- What the exercise asks
A faithful copy of every record is needed here. Images must not appear in it.

--- START ---

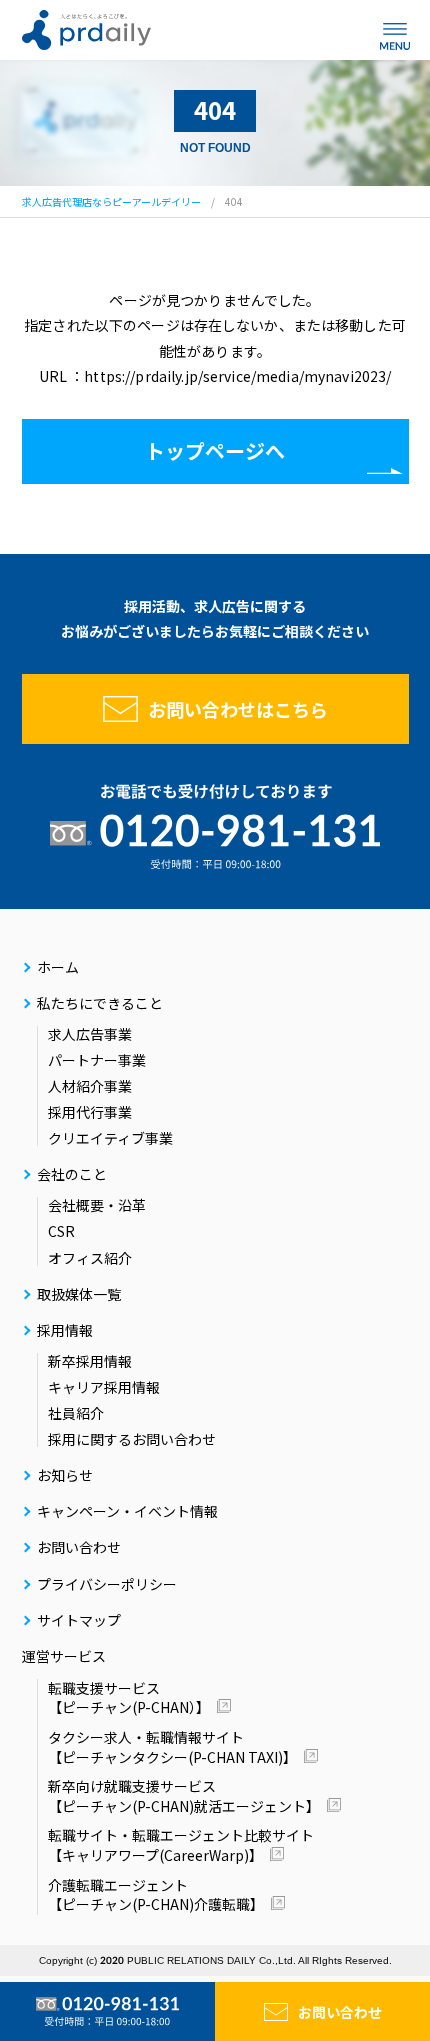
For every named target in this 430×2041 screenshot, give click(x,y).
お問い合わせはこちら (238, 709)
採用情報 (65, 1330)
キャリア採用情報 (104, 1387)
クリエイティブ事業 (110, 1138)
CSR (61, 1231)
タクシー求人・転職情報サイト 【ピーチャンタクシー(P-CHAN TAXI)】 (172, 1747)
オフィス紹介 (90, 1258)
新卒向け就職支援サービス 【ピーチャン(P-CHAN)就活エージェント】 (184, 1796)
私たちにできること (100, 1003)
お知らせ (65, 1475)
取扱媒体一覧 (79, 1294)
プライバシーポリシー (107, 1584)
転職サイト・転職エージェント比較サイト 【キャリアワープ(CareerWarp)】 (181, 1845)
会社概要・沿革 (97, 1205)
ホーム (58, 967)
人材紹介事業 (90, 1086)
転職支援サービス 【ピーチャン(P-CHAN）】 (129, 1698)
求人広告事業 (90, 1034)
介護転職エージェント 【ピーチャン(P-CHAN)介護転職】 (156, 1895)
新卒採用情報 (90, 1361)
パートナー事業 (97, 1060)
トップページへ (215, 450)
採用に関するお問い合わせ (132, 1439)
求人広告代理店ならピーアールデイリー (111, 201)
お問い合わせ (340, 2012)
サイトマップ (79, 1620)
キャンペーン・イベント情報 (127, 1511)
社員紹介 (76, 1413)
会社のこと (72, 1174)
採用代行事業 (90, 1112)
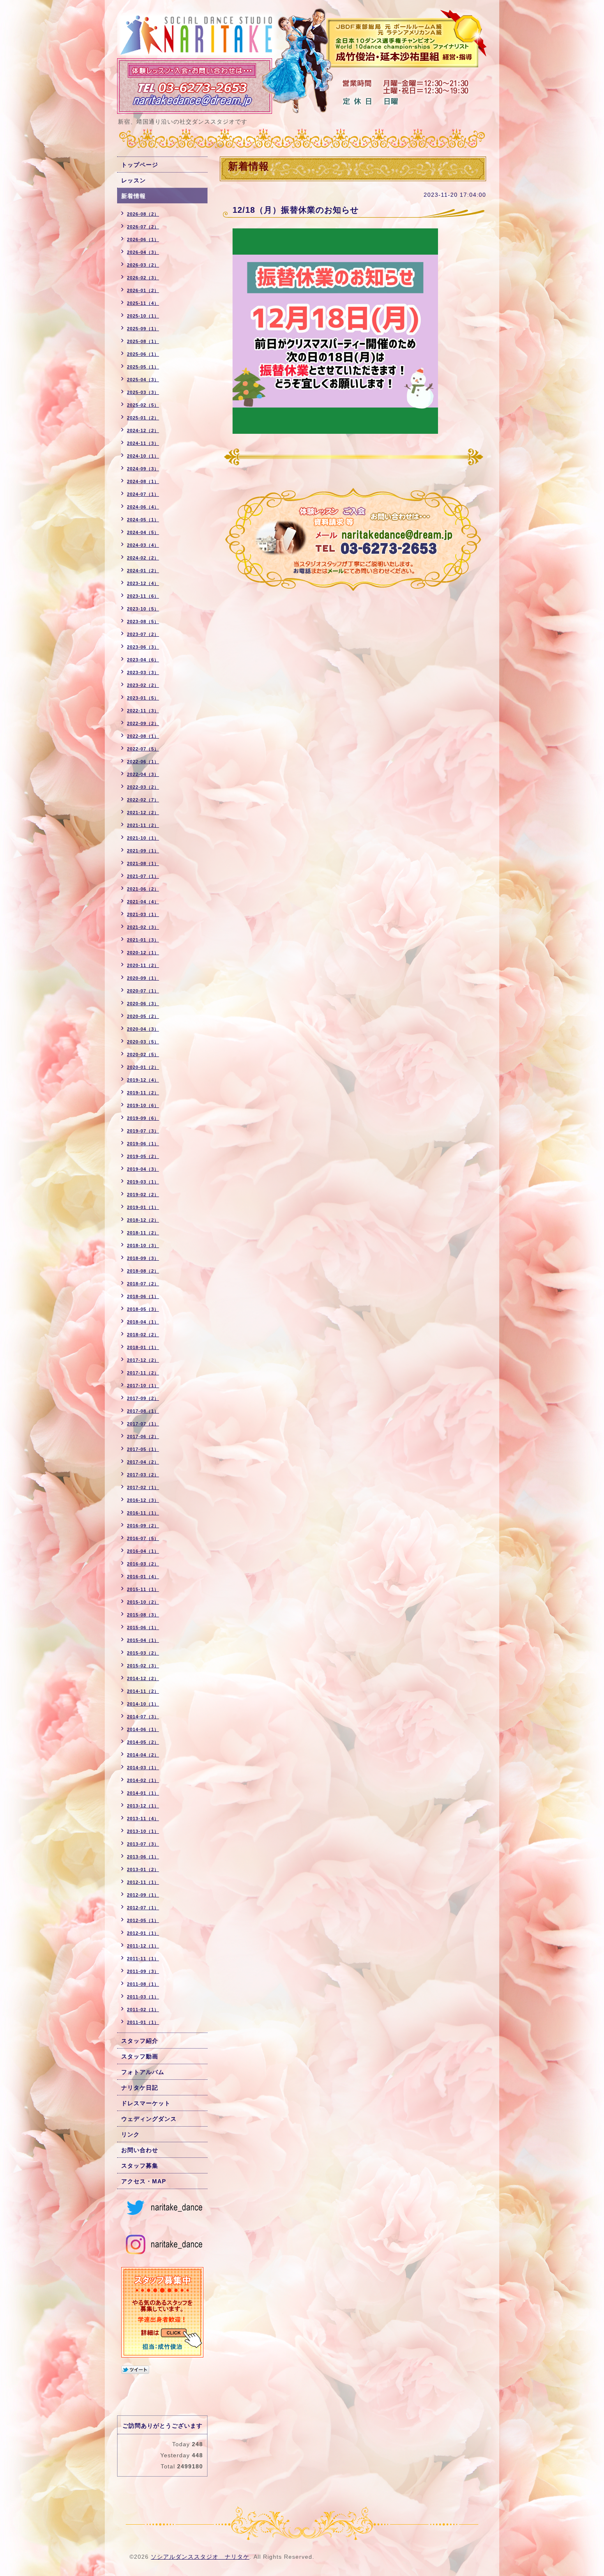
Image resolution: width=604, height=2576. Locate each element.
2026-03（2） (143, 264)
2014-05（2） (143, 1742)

--- END ---

- Final answer
For every named target in this 430×2041 screenshot, give click(x,y).
お問い合わせはこちら (238, 709)
採用情報 (65, 1330)
キャリア採用情報 (104, 1387)
クリエイティブ事業 (110, 1138)
CSR (61, 1231)
タクシー求人・転職情報サイト 【ピーチャンタクシー(P-CHAN TAXI)】 (172, 1747)
オフィス紹介 (90, 1258)
新卒向け就職支援サービス 【ピーチャン(P-CHAN)就活エージェント】 (184, 1796)
私たちにできること (100, 1003)
お知らせ (65, 1475)
取扱媒体一覧 (79, 1294)
プライバシーポリシー (107, 1584)
転職サイト・転職エージェント比較サイト 【キャリアワープ(CareerWarp)】 (181, 1845)
会社概要・沿革 (97, 1205)
ホーム (58, 967)
人材紹介事業 (90, 1086)
転職支援サービス 【ピーチャン(P-CHAN）】 (129, 1698)
求人広告事業 (90, 1034)
介護転職エージェント 【ピーチャン(P-CHAN)介護転職】 (156, 1895)
新卒採用情報 (90, 1361)
パートナー事業 (97, 1060)
トップページへ (215, 450)
採用に関するお問い合わせ (132, 1439)
求人広告代理店ならピーアールデイリー (111, 201)
お問い合わせ (340, 2012)
サイトマップ (79, 1620)
キャンペーン・イベント情報 (127, 1511)
社員紹介 (76, 1413)
会社のこと (72, 1174)
採用代行事業 (90, 1112)
Image resolution: width=604, height=2576. Locate each element.
2026-03（2） (143, 264)
2014-05（2） (143, 1742)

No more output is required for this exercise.